### [TEXTAUSZUG]
.....

Bosch erfindet sich neu : Der große Umbau von Bosch: Weg vom Auto – und aus Deutschland

Bosch Zentrale Deutschland

Die Bosch-Zentrale in Stuttgart – Ausgangspunkt des größten Umbaus in der Firmengeschichte.

- © Bosch

In Milwaukee, Wisconsin schlägt das Herz von Johnson Controls – 22 Milliarden Euro Umsatz mit Klimaanlagen, Gebäudetechnik, Kaltwassersätzen, Wärmepumpen, Energiespeichern und Smart-Buildings. Kurz gesagt: alles, was man braucht, wenn das Auto nicht mehr das Lieblingskind der Ingenieure ist. Und genau hier liegt auch die Zukunft von Bosch - nicht in Stuttgart am Neckar.

.....

### [ÜBUNGSAUFGABEN]
a) Gib den Artikel über den Umbau von Bosch ab der Stelle mit "Bosch erfindet sich" bis einschließlich "Stuttgart am Neckar." noch einmal wieder. Ersetze dabei "Lieblingskind" jedes Mal durch "Herzensprojekt".
b) Schreib den Artikel über den Umbau von Bosch nach seinem letzten Satz weiter.

.....

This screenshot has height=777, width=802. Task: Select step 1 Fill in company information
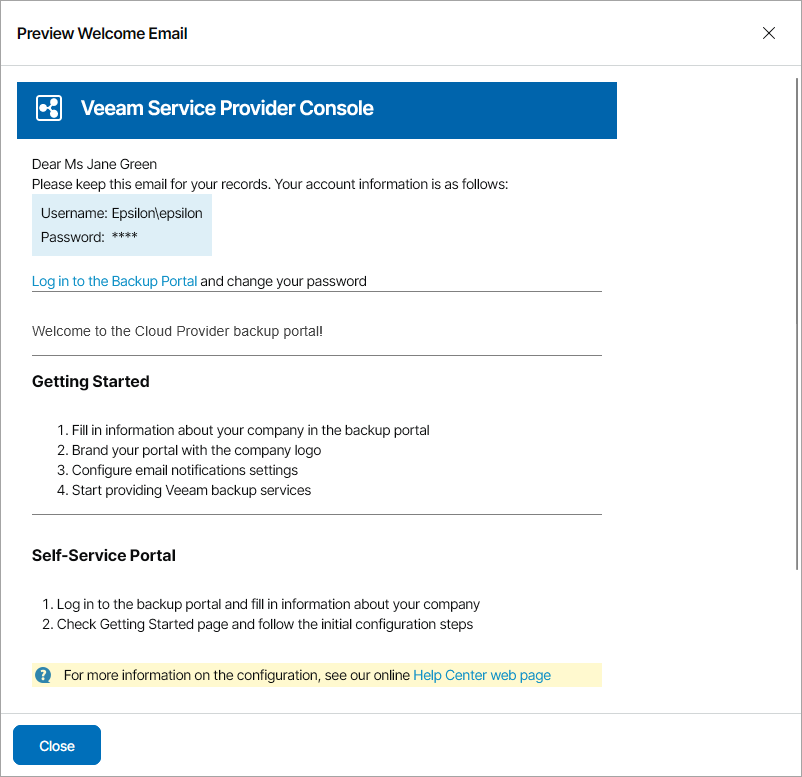(250, 430)
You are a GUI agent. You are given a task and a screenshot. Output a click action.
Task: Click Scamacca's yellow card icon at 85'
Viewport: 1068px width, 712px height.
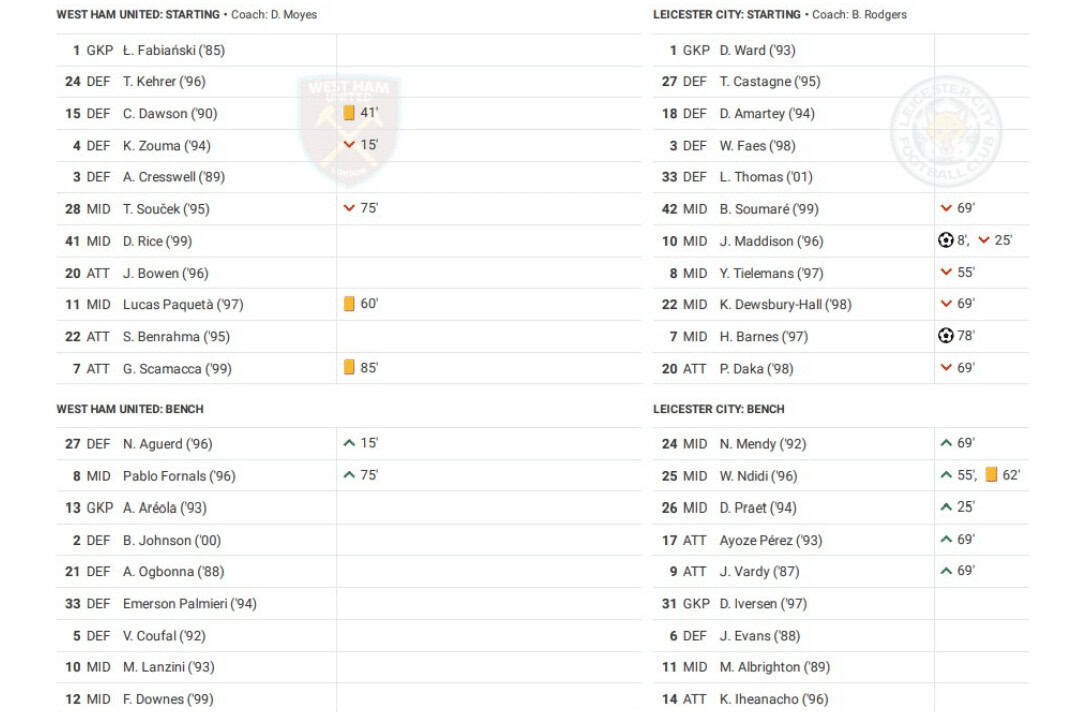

.....

### [GELÖSTE AUFGABEN]
a)
Bosch erfindet sich neu : Der große Umbau von Bosch: Weg vom Auto – und aus Deutschland

Bosch Zentrale Deutschland

Die Bosch-Zentrale in Stuttgart – Ausgangspunkt des größten Umbaus in der Firmengeschichte.

- © Bosch

In Milwaukee, Wisconsin schlägt das Herz von Johnson Controls – 22 Milliarden Euro Umsatz mit Klimaanlagen, Gebäudetechnik, Kaltwassersätzen, Wärmepumpen, Energiespeichern und Smart-Buildings. Kurz gesagt: alles, was man braucht, wenn das Auto nicht mehr das Herzensprojekt der Ingenieure ist. Und genau hier liegt auch die Zukunft von Bosch - nicht in Stuttgart am Neckar.

b)
Im vergangenen Jahr haben die Schwaben mit einer Anleihe über fünf Milliarden Euro den größten Kredit ihrer Firmengeschichte aufgenommen um für acht Milliarden den größten Zukauf ihrer Firmengeschichte zu tätigen: Das Klimatechnik und Haushaltstechnikgeschäft von Johnson Controls.

Die Amerikaner sind keine Unbekannten. Bosch und Johnson Controls hatten schon mal ein gemeinsames Baby – ein Batterie-Joint-Venture. Bosch stieg in den 2010er Jahren aus, Johnson Controls zog das Geschäft groß und spaltete es später als Clarios ab.

Und jetzt? Holt Bosch die alten Bekannten wieder ins Haus – diesmal mit Klimaanlagen statt Autobatterien.

Das Signal ist klar: Bosch will so weit wie möglich weg aus dem Autogeschäft – und, wenn man ehrlich ist, auch ein Stück weit weg aus Deutschland.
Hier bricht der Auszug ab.